WHAT TO WORK ON:
Repeat the entries starting at the line containing "Given: Download the form via 下载 button" and ending at the line containing "should pyautogui.click(x=1788, y=82).", substituting "file" for "form" and leaving everything else unchanged.

TASK MATERIAL:

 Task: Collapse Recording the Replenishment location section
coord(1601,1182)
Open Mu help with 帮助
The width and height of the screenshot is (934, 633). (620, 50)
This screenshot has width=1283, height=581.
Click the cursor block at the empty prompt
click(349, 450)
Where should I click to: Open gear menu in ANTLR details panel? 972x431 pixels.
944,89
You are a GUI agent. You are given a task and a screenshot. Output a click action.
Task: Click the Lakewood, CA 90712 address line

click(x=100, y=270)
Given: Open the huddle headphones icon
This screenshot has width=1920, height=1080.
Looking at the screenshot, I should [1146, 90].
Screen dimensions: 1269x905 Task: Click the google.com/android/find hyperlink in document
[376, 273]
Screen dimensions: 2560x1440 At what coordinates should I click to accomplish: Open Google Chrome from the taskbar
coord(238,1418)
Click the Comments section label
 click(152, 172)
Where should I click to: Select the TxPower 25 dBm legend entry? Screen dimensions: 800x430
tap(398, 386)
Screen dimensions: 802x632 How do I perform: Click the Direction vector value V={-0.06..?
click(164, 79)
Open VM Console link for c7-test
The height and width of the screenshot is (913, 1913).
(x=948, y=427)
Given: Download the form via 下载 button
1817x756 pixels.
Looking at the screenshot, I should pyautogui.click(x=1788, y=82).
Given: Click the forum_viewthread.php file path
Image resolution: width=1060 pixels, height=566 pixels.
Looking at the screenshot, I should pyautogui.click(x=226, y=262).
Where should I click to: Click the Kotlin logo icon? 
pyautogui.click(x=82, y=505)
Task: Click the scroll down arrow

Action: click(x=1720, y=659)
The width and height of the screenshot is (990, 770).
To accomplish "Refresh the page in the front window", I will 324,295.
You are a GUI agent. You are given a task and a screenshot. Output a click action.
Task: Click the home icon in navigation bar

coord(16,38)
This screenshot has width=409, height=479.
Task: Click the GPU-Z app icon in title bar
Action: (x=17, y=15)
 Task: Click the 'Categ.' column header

TASK RESPONSE:
Given: Download the file via 下载 button
1817x756 pixels.
Looking at the screenshot, I should pyautogui.click(x=1788, y=82).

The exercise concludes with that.